The melanocortin‐1 receptor (MC₁) binds α‐melanocyte‐stimulating hormone (α‐MSH) with high affinity and has a physiological role in cutaneous melanin pigmentation. Previously, we reported that human dermal fibroblasts also express functional MC₁. α‐MSH suppressed transforming growth factor‐β₁‐ and bleomycin (BLM)‐induced collagen synthesis in vitro and in vivo. Using MC₁ signalling‐deficient C57BL/6J‐Mc1r^e/e mice, we tested as to whether MC₁ has a regulatory role on dermal collagen synthesis in the BLM model of scleroderma. Notably, mice with a C57BL/6J genetic background were previously shown to be BLM‐non‐susceptible. Interestingly, treatment of C57BL/6J‐Mc1r^e/e but not of C57BL/6J‐wild‐type mice with BLM increased cutaneous collagen type I content at RNA and protein level along with development of skin fibrosis.
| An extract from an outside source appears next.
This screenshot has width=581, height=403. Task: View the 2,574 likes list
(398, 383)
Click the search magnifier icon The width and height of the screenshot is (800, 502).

Cutaneous levels of connective tissue growth factor and monocyte chemotactic protein‐1 were also increased in BLM‐treated C57BL/6J‐Mc1r^e/e mice. Primary dermal fibroblasts from C57BL/6J‐wt mice further expressed MC₁, suggesting that these cells are directly targeted by melanocortins to affect collagen production of the skin. Our findings support the concept that MC₁ has an endogenous regulatory function in collagen synthesis and controls the extent of fibrotic stress responses of the skin.